* Directions for this task *
In which lines of the data does the string "will" appear? Copy every one.

START Exercise data

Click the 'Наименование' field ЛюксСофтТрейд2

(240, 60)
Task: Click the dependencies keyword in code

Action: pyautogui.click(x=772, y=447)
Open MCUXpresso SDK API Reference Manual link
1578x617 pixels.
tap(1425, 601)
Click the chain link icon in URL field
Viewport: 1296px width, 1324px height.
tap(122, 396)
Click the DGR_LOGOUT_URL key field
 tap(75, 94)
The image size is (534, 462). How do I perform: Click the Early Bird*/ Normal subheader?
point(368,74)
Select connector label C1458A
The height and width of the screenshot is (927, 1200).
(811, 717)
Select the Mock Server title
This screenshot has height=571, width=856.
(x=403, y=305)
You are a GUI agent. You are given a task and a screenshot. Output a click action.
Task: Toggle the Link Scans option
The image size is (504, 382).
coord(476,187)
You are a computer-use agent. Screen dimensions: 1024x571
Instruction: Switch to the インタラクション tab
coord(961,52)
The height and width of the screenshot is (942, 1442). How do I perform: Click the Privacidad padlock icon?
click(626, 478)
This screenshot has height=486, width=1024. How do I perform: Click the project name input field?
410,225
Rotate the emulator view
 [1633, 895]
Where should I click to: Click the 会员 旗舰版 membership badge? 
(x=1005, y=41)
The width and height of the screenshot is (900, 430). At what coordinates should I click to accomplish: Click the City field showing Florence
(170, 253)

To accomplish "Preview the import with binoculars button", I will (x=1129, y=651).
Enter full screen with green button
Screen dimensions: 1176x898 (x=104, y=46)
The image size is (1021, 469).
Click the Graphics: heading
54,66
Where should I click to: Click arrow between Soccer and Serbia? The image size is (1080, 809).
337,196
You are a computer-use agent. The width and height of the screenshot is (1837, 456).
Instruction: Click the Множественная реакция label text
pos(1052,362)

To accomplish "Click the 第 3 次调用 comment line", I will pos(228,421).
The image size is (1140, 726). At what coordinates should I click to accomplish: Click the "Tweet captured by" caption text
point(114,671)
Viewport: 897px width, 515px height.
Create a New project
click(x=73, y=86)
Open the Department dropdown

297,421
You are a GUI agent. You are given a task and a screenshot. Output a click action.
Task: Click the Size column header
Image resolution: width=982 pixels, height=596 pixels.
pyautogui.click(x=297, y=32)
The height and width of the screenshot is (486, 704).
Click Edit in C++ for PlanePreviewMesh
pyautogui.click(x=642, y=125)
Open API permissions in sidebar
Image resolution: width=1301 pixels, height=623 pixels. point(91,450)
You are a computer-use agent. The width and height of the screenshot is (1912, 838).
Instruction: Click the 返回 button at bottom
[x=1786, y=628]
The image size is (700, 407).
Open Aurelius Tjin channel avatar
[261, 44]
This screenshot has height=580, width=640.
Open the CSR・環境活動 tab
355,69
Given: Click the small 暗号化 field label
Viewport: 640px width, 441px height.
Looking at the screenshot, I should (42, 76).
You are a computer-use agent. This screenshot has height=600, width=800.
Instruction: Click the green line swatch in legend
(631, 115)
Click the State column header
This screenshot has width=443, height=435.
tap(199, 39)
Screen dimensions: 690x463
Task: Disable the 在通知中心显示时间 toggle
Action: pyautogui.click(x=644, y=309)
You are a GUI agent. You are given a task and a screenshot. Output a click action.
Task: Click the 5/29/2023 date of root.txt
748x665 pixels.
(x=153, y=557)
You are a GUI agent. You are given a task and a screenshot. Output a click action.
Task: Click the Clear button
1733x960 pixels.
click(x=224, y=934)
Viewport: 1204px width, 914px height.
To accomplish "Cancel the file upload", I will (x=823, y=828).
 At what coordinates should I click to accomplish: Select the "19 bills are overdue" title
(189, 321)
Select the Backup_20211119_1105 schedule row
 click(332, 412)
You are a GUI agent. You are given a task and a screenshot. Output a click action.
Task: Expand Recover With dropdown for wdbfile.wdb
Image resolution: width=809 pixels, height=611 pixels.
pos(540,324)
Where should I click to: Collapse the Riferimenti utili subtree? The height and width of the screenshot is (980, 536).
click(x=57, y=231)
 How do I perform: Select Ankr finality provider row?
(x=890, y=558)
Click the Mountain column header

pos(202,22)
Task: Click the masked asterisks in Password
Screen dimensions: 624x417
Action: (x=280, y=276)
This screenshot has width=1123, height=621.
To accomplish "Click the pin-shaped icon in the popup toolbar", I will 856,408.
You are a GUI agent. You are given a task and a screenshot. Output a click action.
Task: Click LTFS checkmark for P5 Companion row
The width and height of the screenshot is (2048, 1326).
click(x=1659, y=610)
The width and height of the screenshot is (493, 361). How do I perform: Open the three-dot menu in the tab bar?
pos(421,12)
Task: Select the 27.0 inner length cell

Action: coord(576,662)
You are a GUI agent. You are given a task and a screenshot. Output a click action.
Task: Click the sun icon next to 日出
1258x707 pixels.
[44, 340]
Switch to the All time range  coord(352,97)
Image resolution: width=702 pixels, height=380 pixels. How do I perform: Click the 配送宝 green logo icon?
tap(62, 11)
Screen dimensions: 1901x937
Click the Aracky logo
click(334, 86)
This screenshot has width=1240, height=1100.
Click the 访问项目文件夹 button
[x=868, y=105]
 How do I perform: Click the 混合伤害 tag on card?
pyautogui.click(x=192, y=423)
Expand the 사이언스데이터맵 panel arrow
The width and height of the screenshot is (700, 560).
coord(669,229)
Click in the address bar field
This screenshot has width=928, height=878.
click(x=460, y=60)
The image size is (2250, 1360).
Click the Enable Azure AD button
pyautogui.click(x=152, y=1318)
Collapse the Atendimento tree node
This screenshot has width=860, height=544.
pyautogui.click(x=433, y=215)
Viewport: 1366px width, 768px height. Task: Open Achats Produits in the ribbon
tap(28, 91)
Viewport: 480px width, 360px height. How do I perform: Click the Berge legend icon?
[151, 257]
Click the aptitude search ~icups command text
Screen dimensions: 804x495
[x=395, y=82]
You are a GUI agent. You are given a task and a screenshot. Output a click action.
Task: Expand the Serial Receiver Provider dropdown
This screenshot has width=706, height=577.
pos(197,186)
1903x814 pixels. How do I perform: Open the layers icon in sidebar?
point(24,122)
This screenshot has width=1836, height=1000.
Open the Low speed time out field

END Exercise data

* Response box *
To accomplish "Preview the import with binoculars button", I will (x=1129, y=651).
To accomplish "Click the 第 3 次调用 comment line", I will pos(228,421).
To accomplish "Cancel the file upload", I will (x=823, y=828).
To accomplish "Click the pin-shaped icon in the popup toolbar", I will 856,408.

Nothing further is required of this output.